La enfermedad progresaba inexorablemente y Belgrano se preparó para morir como buen cristiano. A diario compartía charlas con sus amigos dominicos, donde seguro debatían sobre las ideas milenaristas del jesuita Lacunza, cuyo libro había hecho imprimir en Londres y le había regalado a su amigo Idelfonso Ramos Mejía, uno de los tres gobernadores de la convulsionada Buenos Aires.

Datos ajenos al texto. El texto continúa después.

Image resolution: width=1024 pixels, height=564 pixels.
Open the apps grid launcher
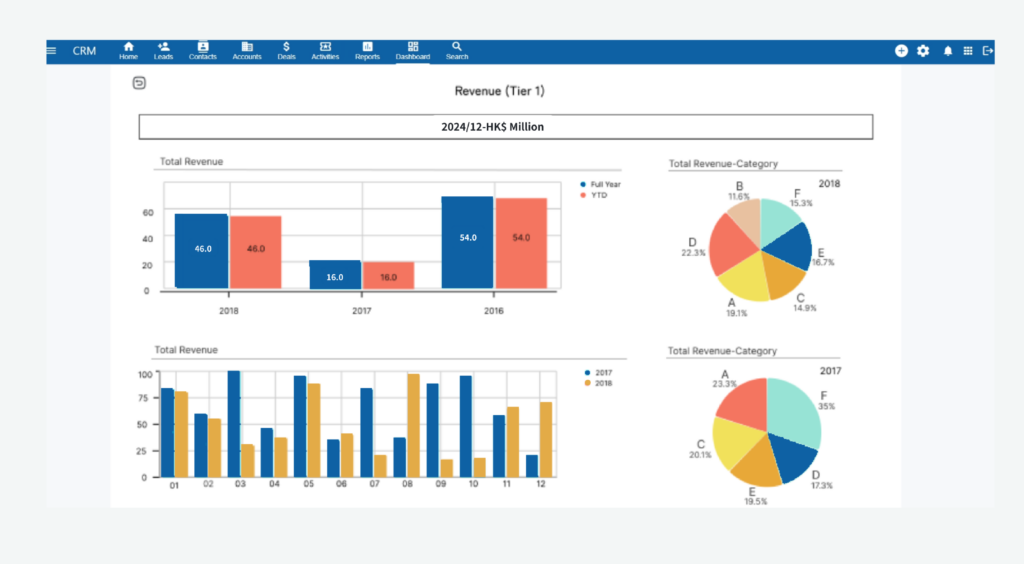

Siguiendo una costumbre, pidió ser enterrado con los hábitos de la Orden Dominica, a la que sus padres tanto habían beneficiado. Existía la creencia que vestir sotanas usadas por prelados de reconocida santidad concedía, al que las usara como mortaja, mayores posibilidades de redención.


Belgrano quiso ser enterrado en el atrio de Santo Domingo y no dentro del templo, como lo habían hecho sus padres. De allí que la afirmación de que no fue enterrado en esa iglesia por ser masón es solo un mito popular. De hecho fue amortajado, como hemos visto, con un sayo dominico.


Belgrano murió a las siete de la mañana del 20 de junio de 1820, en la casa de su familia, situada en la calle que hoy lleva su nombre. Pocas personas como el creador de la bandera, han nacido y muerto en el mismo hogar.


entre las calles Defensa y Bolívar. Fue demolida con el ensanche de la calle en la década de 1930. Hoy está allí el Edificio Calmer.
Casa donde nació y murió Manuel Belgrano.

Tenía cincuenta años y el hígado destrozado. Murió rodeado de algunos amigos como Manuel de Castro y Celedonio Balbín, además de su hermana Juana y un fraile dominico que lo asistió en sus últimos momentos. El Dr. Castro lo escuchó decir: «Pensaba en la eternidad adonde voy y en la tierra querida que dejo, espero que los buenos ciudadanos trabajarán para remediar sus desgracias.»


Además del Dr. Readhead, otro médico lo asistió para sobrellevar sus pesares, el Dr. John Sullivan, que además tocaba el clavicordio para alegrarlo en sus últimas horas. Después de muerto, fue el encargado de realizar la autopsia del prócer (no murió por la sífilis que lo aquejaba desde adolescente, el tamaño descomunal de su corazón hace suponer que tenía una insuficiencia cardíaca).


Ningún medio se hizo eco de su muerte, dados los tiempos tan convulsionados que atravesaba la patria. En su periódico El Despertador Teofilantrópico Místico Político, el fraile De Paula Castañeda dio la noticia cinco días después del óbito.

Más de un año se tomaron las autoridades para honrar la memoria del General Belgrano. Recién el 29 de julio de 1821 «estando ya todo pacífico… el ayuntamiento rindió los honores correspondientes a tan ilustre ciudadano».


A falta de otros medios, por la miseria en que moría, debió recurrirse al mármol de una cómoda como losa para su tumba. Las últimas palabras que se le escucharon decir fueron «Ay, Patria mía». Aún retumba ese lamento en nuestros oídos.



Mausoleo de Manuel Belgrano, atrio de la Basílica de Nuestra Señora del Rosario y Convento de Santo Domingo, Buenos Aires, Argentina. Barrio de Monserrat.